Uranium recovery is of great significance for managing environmental contamination, improving the utilization rate of uranium resources, reducing the pressure of nuclear fuel supply and building a closed-loop nuclear fuel cycle system. However, most of the current adsorbents are limited in practical application due to their poor selectivity in highly acidic environments (pH = 1). Here, we present a powerful uranium recovery strategy with combined ligand complexation, chemical reduction and photoreduction based on metal-free cyclization-modulated conjugated microporous polymers (CMPs). Our well-tailored CMP (CTATP-DHBA) is rich in pyridine and hydroquinone units, forming favorable six-membered chelation motifs to be well suited for selective loading and reduction of UVI, thus exhibiting remarkable uranium removal efficiency (ca. 83.27% removal in 200 ppm solutions, pH = 1). In the dark, CTATP-DHBA can effectively reduce pre-enriched UVI to UIV in situ via hydroquinone units on the skeleton, thus weakening the proton competition and achieving excellent uranium recovery efficiency.
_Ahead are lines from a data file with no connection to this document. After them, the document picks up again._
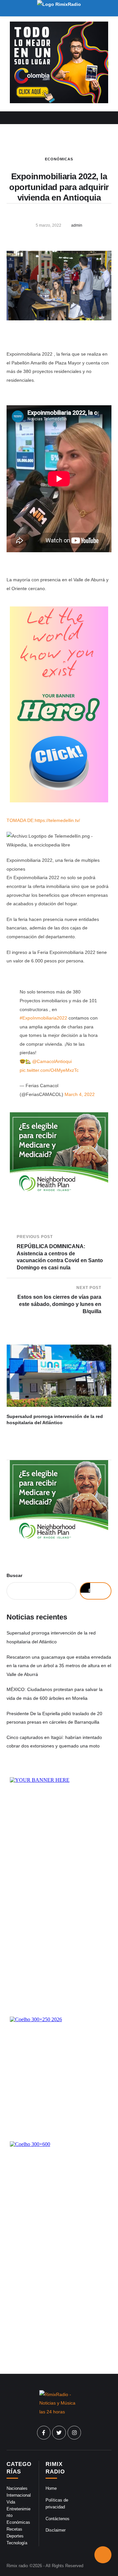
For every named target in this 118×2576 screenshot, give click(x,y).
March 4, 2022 (80, 1094)
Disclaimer (56, 2530)
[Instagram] (74, 2432)
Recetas (14, 2529)
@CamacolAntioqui (52, 1061)
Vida (11, 2502)
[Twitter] (59, 2432)
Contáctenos (57, 2518)
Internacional (19, 2495)
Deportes (15, 2536)
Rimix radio (17, 2565)
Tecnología (17, 2542)
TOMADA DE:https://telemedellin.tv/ (43, 820)
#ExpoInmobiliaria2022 (43, 1018)
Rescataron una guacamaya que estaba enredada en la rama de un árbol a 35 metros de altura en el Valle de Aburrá (59, 1665)
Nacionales (17, 2488)
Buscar (14, 1575)
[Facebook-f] (44, 2432)
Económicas (59, 159)
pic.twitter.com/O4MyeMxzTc (49, 1070)
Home (51, 2488)
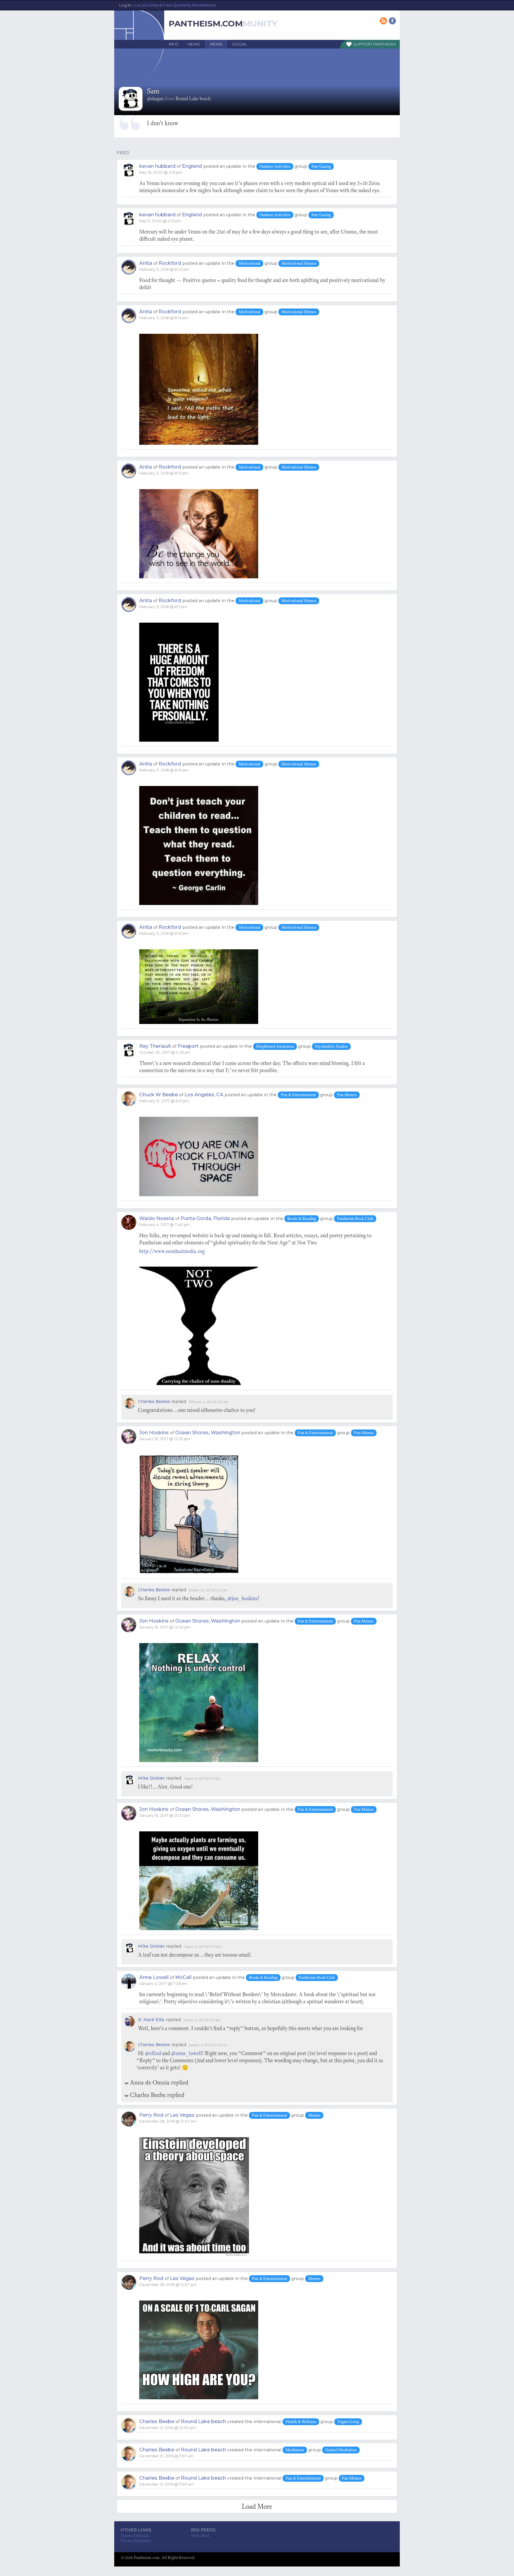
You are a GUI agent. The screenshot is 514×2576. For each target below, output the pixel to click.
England (192, 166)
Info (173, 44)
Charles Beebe (154, 1401)
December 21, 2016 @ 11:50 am (166, 2484)
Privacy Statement (135, 2540)
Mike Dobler (151, 1778)
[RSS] (384, 21)
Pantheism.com (206, 23)
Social (239, 44)
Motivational (249, 263)
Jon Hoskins (154, 1432)
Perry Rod (151, 2115)
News (194, 44)
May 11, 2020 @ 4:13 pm (160, 221)
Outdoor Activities (274, 166)
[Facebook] (393, 21)
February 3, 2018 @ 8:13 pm (163, 473)
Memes (314, 2115)
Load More (257, 2506)
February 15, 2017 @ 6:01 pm (164, 1101)
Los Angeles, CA (203, 1094)
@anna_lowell (186, 2053)
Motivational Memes (298, 263)
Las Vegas (182, 2115)
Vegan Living (348, 2421)
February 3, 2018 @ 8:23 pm (164, 269)
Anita (145, 263)
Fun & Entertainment (298, 1094)
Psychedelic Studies (331, 1046)
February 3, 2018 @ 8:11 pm (163, 607)
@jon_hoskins (242, 1598)
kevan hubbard (157, 166)
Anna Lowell (154, 1977)
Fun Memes (347, 1094)
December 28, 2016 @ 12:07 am (168, 2121)
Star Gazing (321, 166)
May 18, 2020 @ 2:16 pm (160, 172)
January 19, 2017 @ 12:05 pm (164, 1439)
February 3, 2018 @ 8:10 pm (164, 770)
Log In (167, 5)
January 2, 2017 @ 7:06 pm (163, 1983)
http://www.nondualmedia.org (172, 1251)
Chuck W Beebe (158, 1094)
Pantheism (384, 44)
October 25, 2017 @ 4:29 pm (165, 1052)
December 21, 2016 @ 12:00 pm (167, 2427)
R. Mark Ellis (151, 2019)
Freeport (188, 1046)
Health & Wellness (301, 2421)
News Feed (200, 2535)
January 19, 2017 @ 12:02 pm (164, 1815)
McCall (183, 1977)
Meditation (295, 2450)
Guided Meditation (341, 2450)
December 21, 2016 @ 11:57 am (166, 2456)
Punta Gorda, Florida (205, 1218)
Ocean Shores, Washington (207, 1432)
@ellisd (153, 2053)
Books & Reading (301, 1218)
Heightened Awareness (275, 1046)
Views (216, 44)
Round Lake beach (203, 2421)
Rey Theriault (155, 1046)
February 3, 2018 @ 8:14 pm (163, 318)
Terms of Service (134, 2535)
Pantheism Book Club (355, 1218)
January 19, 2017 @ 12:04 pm (164, 1627)
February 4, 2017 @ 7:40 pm (164, 1224)
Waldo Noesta (156, 1218)
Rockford (170, 263)
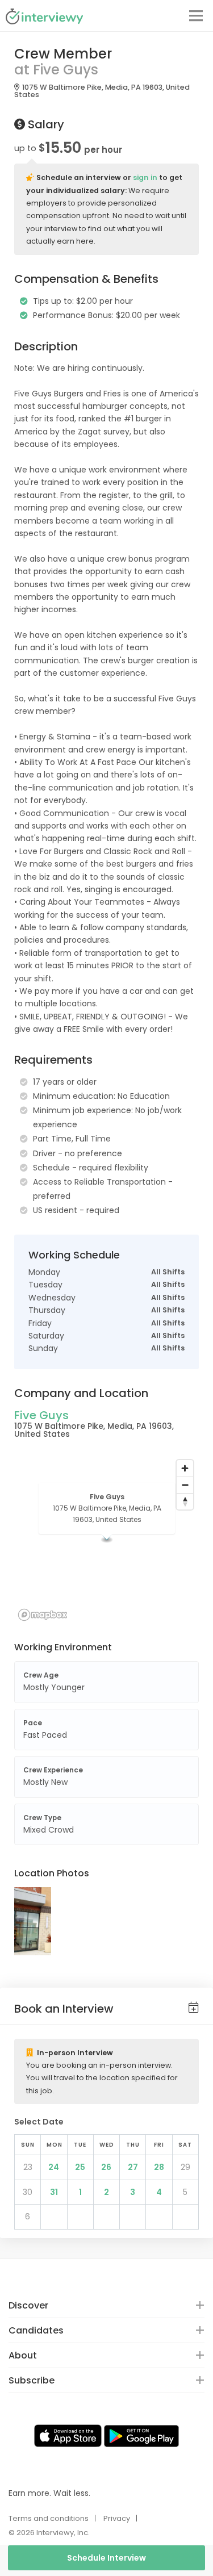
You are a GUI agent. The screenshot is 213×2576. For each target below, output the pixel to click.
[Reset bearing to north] (185, 1501)
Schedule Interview (106, 2558)
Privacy (116, 2518)
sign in (145, 177)
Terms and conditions (49, 2518)
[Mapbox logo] (43, 1614)
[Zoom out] (185, 1485)
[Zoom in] (185, 1468)
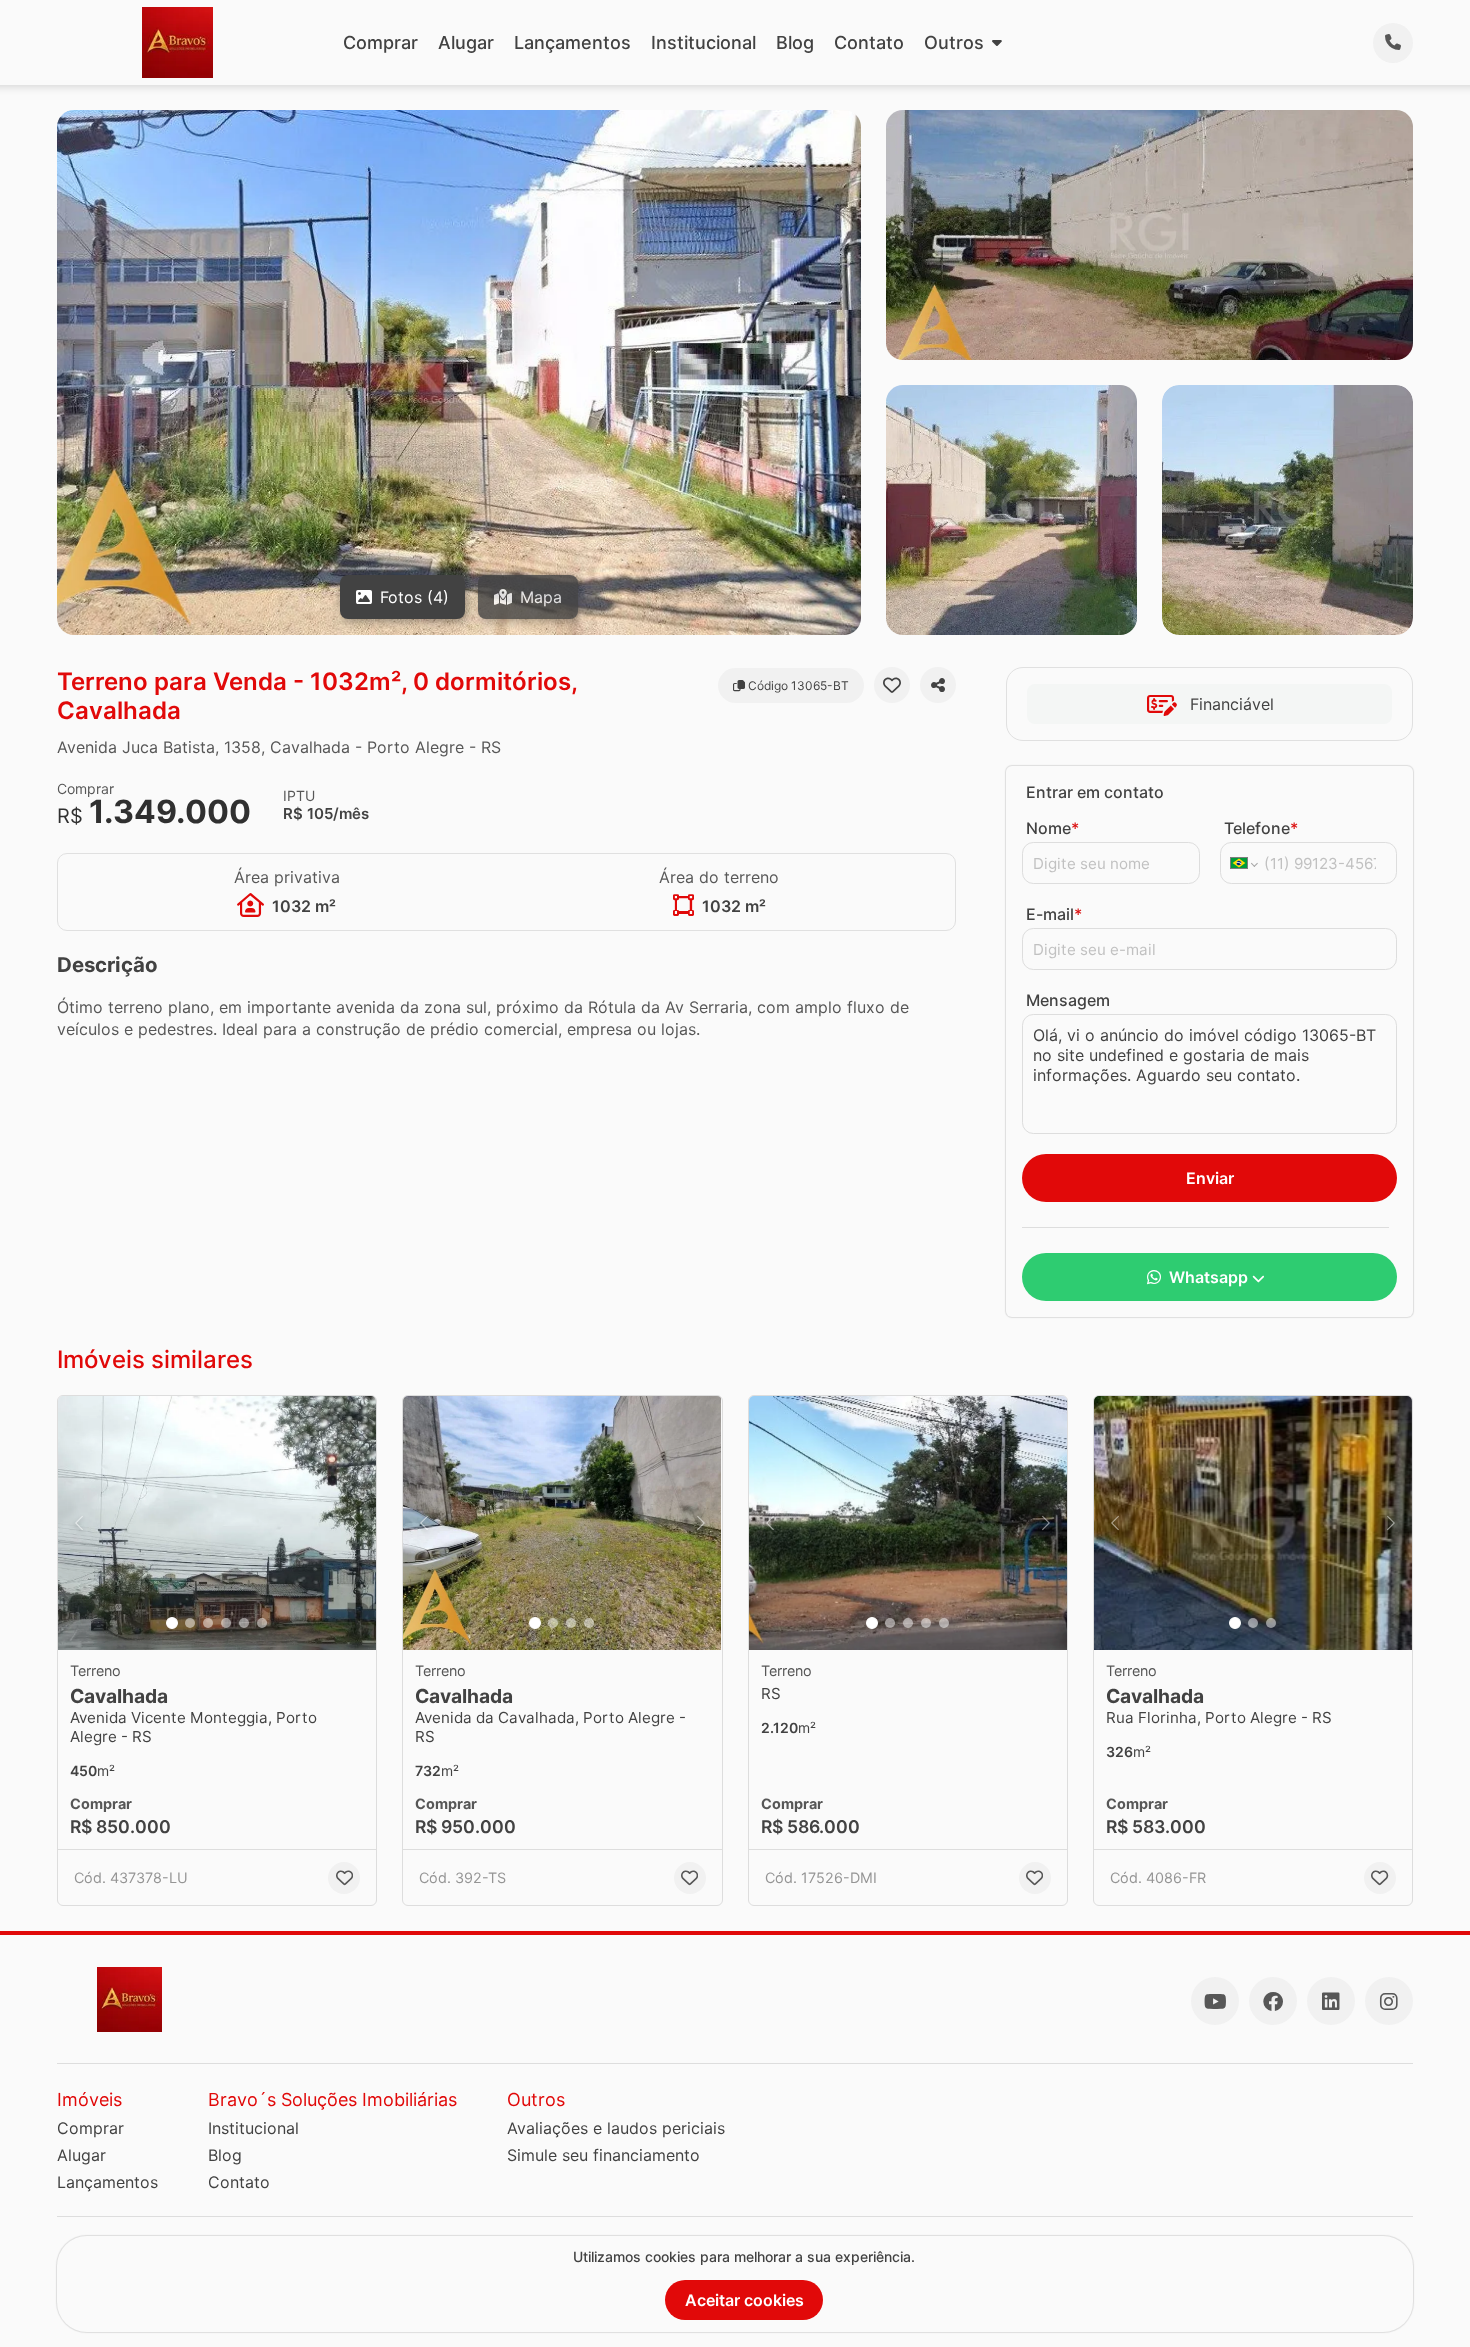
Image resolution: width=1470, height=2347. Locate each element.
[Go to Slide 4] (226, 1623)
Meanwhile, the synergistic effect of the cyclized pi-conjugated skeleton and the oxidized benzoquinone units significantly enhances the photocatalytic activity of CTATP-DHBA, and an additional UVI photocatalytic reduction can occur under visible light irradiation, enabling photo-enhanced uranium recovery. Environmental Implication: The mineralization of valence-variable radionuclides such as uranium could not only enhance the extraction performance and simplify the subsequent separation procedure, but also effectively weaken the competition of protons for selective sites in the acidic sample matrix. Thus, the construction of robust CMPs with excellent photoreduction activity and affinity may be an ideal material for the selective extraction and in-situ mineralization of strategic nuclide uranium from strongly acidic radioactive wastewater. Herein, a metal -free cyclization-modulated CMP with the favorable six-membered chelation motifs is tailor-made as an efficient platform for efficient extraction and in situ mineralization of valence-variable nuclide uranium.

Automated summary

Uranium recovery is crucial for environmental management, maximizing uranium resource utilization, and reducing the pressure on nuclear fuel supply. However, the current adsorbents have limited practical application due to poor selectivity in highly acidic conditions. This study presents a novel uranium recovery strategy using metal-free cyclization-modulated conjugated microporous polymers (CMPs) with excellent selectivity and removal efficiency.